Smarter k-Partitioning of ZX-Diagrams for Improved Quantum Circuit Simulation
Matthew Sutcliffe
TL;DR
This work tackles the challenge of strong classical simulation of quantum circuits by leveraging ZX-diagrams and introducing an optimised k-partitioning approach. It combines GPU-accelerated reduction, parameterised state precomputation, and pairwise regrouping to dramatically reduce the number of terms and cross-references required to obtain the scalar amplitude of a circuit. The authors formalise the ZX-Partitioner, which balances precompute and cross-reference costs to select an optimal partitioning and demonstrates orders-of-magnitude speedups in regimes with shallow, highly interconnected circuits.

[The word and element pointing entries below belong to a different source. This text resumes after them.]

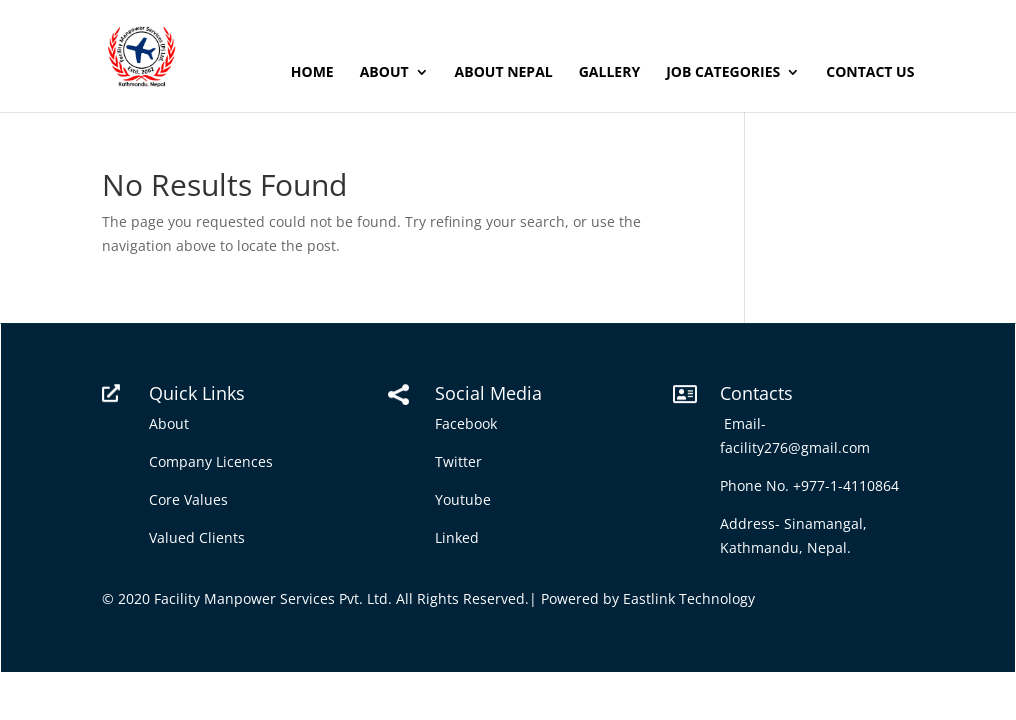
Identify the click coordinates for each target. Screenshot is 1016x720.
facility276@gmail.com (799, 447)
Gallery (609, 73)
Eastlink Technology (689, 598)
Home (312, 73)
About (384, 73)
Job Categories (723, 73)
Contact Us (870, 73)
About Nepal (504, 73)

The approach is complemented by a public Python tool and a discussion of practical trade-offs, including memory overhead and potential enhancements via ZX-calculus-informed partitioning rules.
Abstract
We introduce a novel method for strong classical simulation of quantum circuits based on optimally k-partitioning ZX-diagrams, reducing each part individually, and then efficiently cross-referencing their results to conclude the overall probability amplitude of the original circuit. We then analyse how this method fares against the alternatives for circuits of various size, shape, and interconnectedness and demonstrate how it is often liable to outperform those alternatives in speed by orders of magnitude.